He just didn't seem to be as organized as Ken. I am on his side, just didn't like his presentation.


----------



## WaltL1 (Feb 5, 2014)

I couldn't get past the first 5 minutes. I had to turn it off when the claim was made that teaching evolution to kids is imposing the religion of atheism on them. All I needed to hear to know what the intelligence/honesty level was going to be.
Its interesting that we were talking about this very same nonsense above before I even saw the video.


----------



## TripleXBullies (Feb 5, 2014)

Ken doesn't believe in some of the historical science because we have to assume too much about it.. because we weren't there to see it... but then he refers to the bible being documentation of where consciousness came from... Relying on a book that says it was poofed, while dismissing explanations for other things calling it historical science when the concepts used can be demonstrated. 

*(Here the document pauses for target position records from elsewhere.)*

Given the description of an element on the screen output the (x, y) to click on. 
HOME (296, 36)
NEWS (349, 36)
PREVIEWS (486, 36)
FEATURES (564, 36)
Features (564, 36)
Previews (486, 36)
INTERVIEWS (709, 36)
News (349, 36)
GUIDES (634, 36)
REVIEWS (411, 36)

What would change your mind - Ken is STUMPED... because he doesn't want to say ABSOLUTELY NOTHING. 

Like I said, I feel like Ken started out with a decent apologetic approach... but by the end, he reverts to the norm...


----------



## StriperrHunterr (Feb 5, 2014)

TripleXBullies said:


> Ken doesn't believe in some of the historical science because we have to assume too much about it.. because we weren't there to see it... but then he refers to the bible being documentation of where consciousness came from... Relying on a book that says it was poofed, while dismissing explanations for other things calling it historical science when the concepts used can be demonstrated.
> 
> 
> What would change your mind - Ken is STUMPED... because he doesn't want to say ABSOLUTELY NOTHING.
> ...



Can anyone tell me the odds of some new revelation about a book/belief system that's over 2000 years old coming out in that debate? 

Predictability is predictable.


----------



## Four (Feb 5, 2014)

Denton said:


> When Ham stated that nothing would dissuade him from his theory while Nye only wanted evidence otherwise that was a telling moment.

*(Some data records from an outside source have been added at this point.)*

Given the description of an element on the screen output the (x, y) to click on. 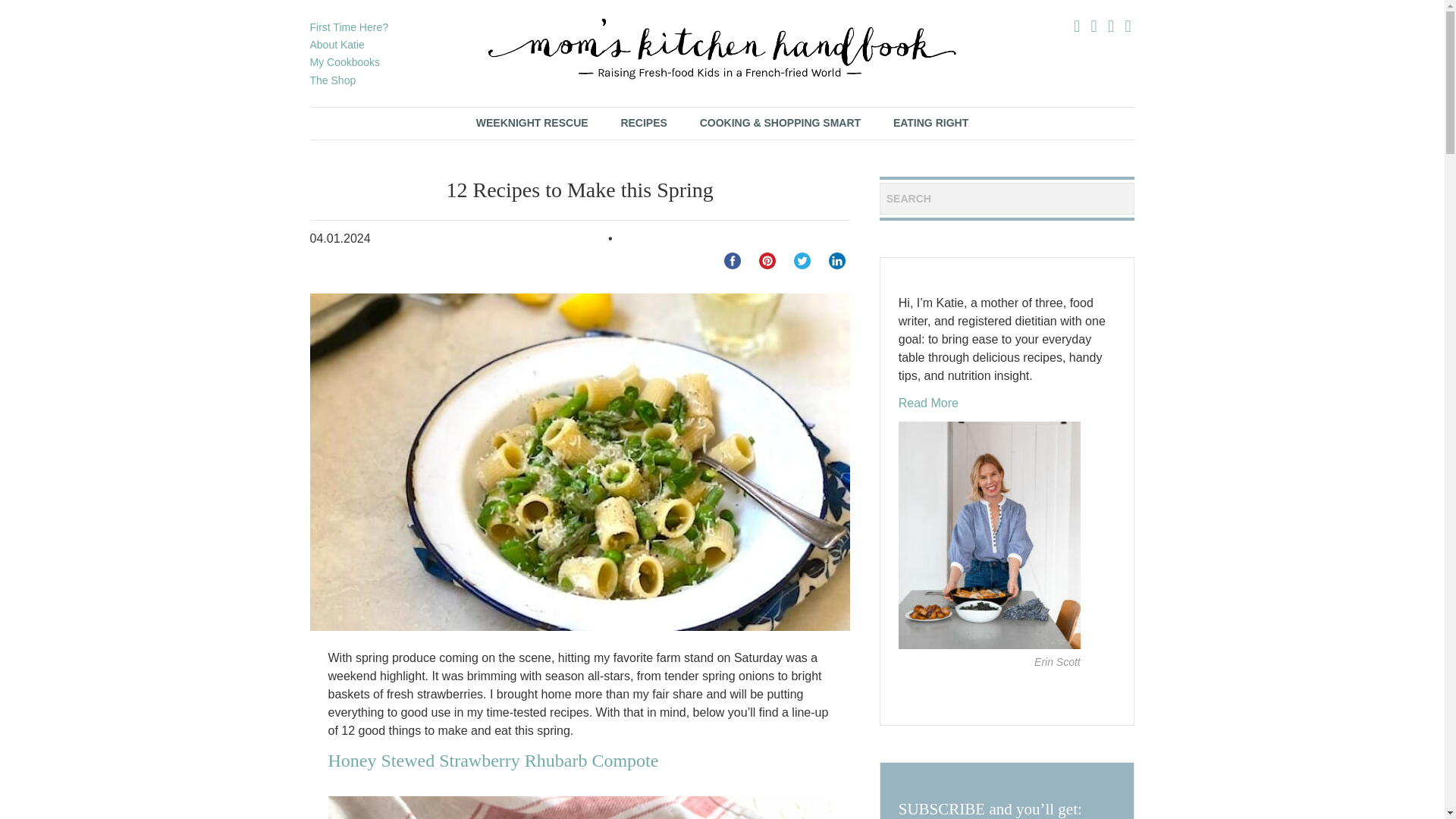
Raising Fresh-Food Kids in a French-Fried World (721, 48)
linkedin (837, 260)
WEEKNIGHT RESCUE (532, 123)
Read More (928, 402)
pinterest (767, 260)
facebook (732, 260)
RECIPES (643, 123)
My Cookbooks (344, 61)
The Shop (331, 80)
Honey Stewed Strawberry Rhubarb Compote (492, 760)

That was what killed it for me as well. It's admitting that all the evidence he is putting forward isn't even the reason for what he believes...


----------



## hobbs27 (Feb 5, 2014)

Im an old earth Christian and for the first time ever I find myself agreeing with Pat Robertson.....but I aint sending him a pledge.

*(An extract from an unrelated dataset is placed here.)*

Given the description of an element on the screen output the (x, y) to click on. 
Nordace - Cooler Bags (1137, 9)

http://www.mediaite.com/tv/pat-robe...nsense-to-think-earth-is-only-6000-years-old/


----------



## TTom (Feb 5, 2014)

Best argument of the night was when Nye pointed out that if the "Kind" argument was true we would have had to have some 35 new species every day since the flood to arrive at the current number of species on earth. 

We have a couple hundred years where this has not been observed to be happening, ergo the "Kind hypothesis" is flawed.


----------



## Four (Feb 6, 2014)

This post debate interview was just awkward.

http://www.forwardprogressives.com/...ye-embarrasses-ham-even-cnn-following-debate/


----------



## TripleXBullies (Feb 6, 2014)

I want to hear Ken's opinion of how salt water and fresh water fish, fish that can not survive in the other environment, how do have them now... Evolution would be working pretty fast in this case... Unless  Noah had aquariums on his boat too...


----------



## bullethead (Feb 6, 2014)

TripleXBullies said:


> I want to hear Ken's opinion of how salt water and fresh water fish, fish that can not survive in the other environment, how do have them now... Evolution would be working pretty fast in this case... Unless  Noah had aquariums on his boat too...



Not only how do we have them now but how did fresh water fish survive a world wide flood where salt water was mixed in?


----------



## ambush80 (Feb 6, 2014)

TTom said:


> Best argument of the night was when Nye pointed out that if the "Kind" argument was true we would have had to have some 35 new species every day since the flood to arrive at the current number of species on earth.
> 
> We have a couple hundred years where this has not been observed to be happening, ergo the "Kind hypothesis" is flawed.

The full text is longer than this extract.